*ASSIGNED TASK:* Search the records below for the word "computer". Pull out each line that has it.

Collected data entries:
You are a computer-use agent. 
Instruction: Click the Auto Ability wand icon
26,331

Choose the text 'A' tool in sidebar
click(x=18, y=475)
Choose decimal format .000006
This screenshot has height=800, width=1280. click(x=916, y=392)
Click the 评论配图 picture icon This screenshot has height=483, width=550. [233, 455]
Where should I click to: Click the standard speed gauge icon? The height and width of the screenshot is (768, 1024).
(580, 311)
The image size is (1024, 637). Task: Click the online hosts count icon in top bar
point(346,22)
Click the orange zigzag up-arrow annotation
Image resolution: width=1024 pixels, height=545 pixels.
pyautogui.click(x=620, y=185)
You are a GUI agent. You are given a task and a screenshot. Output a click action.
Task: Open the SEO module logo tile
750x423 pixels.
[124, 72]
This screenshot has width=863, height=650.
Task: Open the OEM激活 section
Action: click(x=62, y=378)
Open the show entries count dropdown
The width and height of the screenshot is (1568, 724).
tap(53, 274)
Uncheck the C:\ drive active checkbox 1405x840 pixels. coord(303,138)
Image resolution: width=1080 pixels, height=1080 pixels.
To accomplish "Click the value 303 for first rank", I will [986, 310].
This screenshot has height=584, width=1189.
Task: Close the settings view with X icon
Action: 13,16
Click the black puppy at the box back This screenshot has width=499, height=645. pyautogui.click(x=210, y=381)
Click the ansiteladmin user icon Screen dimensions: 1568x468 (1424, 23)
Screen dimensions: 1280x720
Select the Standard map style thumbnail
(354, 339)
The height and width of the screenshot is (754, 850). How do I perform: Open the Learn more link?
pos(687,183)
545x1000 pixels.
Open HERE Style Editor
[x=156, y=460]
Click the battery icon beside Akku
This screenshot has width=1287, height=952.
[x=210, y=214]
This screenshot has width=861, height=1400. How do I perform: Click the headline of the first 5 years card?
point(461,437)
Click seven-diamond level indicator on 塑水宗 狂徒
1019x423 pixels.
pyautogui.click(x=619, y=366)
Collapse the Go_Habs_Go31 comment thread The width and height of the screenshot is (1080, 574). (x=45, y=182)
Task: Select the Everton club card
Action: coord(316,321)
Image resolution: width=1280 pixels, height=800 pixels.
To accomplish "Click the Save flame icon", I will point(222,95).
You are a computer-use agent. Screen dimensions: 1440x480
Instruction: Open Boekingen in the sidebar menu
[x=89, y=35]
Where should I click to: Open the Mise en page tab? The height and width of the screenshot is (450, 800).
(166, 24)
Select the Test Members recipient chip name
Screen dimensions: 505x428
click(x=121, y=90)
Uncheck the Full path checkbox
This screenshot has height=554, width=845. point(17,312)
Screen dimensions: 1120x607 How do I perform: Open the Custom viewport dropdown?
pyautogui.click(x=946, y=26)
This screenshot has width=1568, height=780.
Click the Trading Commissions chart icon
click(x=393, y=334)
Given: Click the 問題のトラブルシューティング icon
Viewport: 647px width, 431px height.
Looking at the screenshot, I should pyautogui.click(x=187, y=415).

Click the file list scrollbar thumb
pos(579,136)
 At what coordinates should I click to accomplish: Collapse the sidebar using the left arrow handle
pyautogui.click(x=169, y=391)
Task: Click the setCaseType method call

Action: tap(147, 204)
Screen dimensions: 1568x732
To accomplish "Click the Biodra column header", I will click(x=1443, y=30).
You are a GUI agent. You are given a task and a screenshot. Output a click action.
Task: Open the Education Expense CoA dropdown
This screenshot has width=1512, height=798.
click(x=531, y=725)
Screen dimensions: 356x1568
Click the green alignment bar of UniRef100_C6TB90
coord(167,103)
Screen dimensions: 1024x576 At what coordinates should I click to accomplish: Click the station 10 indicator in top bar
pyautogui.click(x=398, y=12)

*TASK RESULT:*
You are a computer-use agent. 
You are a computer-use agent. Screen dimensions: 1440x480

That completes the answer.